→ **WHAT IS NEEDED**:
Repeat, exactly as written, the lines from the one with "The height and" to the final line of the listing, and keep every picture out.

→ **EXERCISE INPUTS**:
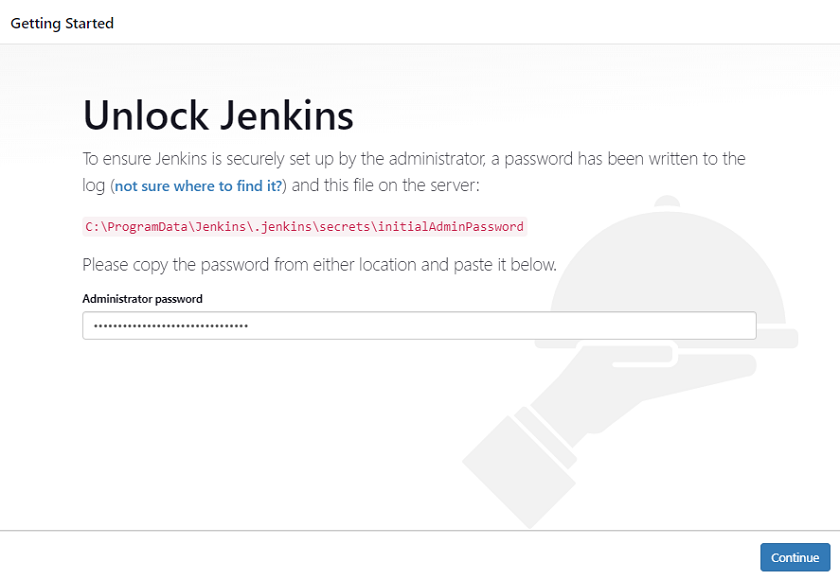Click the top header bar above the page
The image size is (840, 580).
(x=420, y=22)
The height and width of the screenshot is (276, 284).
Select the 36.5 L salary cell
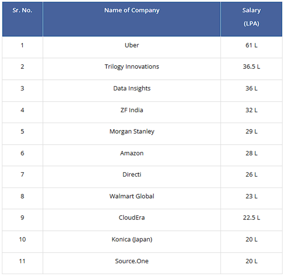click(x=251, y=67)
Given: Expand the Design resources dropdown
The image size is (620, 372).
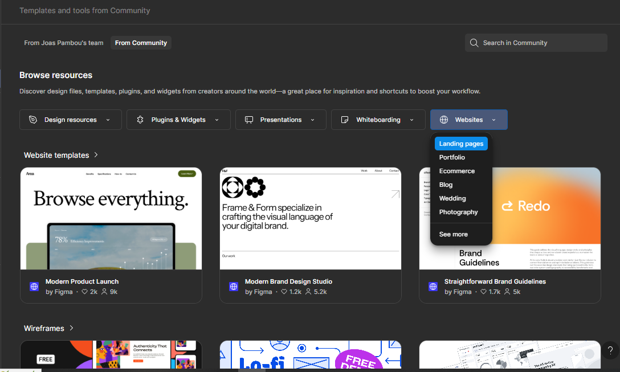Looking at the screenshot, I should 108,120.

→ **ANSWER**:
The height and width of the screenshot is (276, 284).
Select the 36.5 L salary cell
click(x=251, y=67)
Given: Expand the Design resources dropdown
The image size is (620, 372).
Looking at the screenshot, I should 108,120.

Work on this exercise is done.